» EXERCISE DIRECTIONS
Your answer should be the line that contains "Task: Choose the 4×4 round tile" and each line after it, restated word for word through the final line of the entries.
[Start of Attachment]
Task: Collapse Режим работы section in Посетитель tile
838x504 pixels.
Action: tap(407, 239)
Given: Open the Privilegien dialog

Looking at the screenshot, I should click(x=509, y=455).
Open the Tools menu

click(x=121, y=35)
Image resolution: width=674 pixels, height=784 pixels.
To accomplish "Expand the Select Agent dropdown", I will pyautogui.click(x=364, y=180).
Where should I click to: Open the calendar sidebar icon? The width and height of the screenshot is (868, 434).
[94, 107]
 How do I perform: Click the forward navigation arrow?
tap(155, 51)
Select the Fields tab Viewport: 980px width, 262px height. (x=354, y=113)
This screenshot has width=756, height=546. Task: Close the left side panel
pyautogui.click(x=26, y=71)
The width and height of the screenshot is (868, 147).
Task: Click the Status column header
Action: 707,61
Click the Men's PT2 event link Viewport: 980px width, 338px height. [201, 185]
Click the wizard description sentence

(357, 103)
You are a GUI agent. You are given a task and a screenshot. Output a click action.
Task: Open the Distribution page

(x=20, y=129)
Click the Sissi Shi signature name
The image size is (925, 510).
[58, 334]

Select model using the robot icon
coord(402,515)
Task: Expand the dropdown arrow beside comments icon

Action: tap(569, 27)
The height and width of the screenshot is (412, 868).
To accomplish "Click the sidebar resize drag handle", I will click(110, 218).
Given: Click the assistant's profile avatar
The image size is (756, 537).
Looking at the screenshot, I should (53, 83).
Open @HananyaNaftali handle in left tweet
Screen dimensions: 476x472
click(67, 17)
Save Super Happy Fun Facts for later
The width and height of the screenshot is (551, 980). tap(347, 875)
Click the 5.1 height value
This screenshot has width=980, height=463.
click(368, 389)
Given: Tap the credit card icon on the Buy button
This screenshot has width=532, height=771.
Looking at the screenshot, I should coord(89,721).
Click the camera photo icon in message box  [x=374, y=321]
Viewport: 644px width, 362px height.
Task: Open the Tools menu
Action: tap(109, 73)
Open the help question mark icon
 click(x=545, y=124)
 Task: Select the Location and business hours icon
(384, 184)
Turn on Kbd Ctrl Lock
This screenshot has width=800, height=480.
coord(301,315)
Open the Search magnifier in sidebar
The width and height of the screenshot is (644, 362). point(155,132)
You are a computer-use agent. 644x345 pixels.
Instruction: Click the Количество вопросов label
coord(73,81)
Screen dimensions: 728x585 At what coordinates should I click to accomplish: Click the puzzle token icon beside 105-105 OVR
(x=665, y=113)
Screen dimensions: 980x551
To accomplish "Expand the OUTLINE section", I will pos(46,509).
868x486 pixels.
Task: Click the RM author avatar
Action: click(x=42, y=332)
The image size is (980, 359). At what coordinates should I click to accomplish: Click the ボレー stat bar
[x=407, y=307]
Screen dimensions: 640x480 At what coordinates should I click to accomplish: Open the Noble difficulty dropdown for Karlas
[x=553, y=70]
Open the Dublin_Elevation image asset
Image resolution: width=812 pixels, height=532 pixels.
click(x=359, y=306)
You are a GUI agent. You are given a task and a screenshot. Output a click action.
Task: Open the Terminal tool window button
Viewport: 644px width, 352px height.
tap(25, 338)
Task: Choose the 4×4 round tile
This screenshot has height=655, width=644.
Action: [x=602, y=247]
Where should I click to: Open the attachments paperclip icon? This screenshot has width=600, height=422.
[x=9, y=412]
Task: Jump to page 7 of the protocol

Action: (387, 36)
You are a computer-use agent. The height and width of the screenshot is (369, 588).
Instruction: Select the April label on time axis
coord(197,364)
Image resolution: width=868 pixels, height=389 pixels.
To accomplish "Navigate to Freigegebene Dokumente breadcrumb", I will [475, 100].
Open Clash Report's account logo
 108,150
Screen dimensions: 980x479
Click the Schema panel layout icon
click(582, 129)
[End of Attachment]
» COMPLETED TASK
Task: Choose the 4×4 round tile
This screenshot has height=655, width=644.
Action: [x=602, y=247]
Where should I click to: Open the attachments paperclip icon? This screenshot has width=600, height=422.
[x=9, y=412]
Task: Jump to page 7 of the protocol

Action: (387, 36)
You are a computer-use agent. The height and width of the screenshot is (369, 588).
Instruction: Select the April label on time axis
coord(197,364)
Image resolution: width=868 pixels, height=389 pixels.
To accomplish "Navigate to Freigegebene Dokumente breadcrumb", I will [475, 100].
Open Clash Report's account logo
 108,150
Screen dimensions: 980x479
Click the Schema panel layout icon
click(582, 129)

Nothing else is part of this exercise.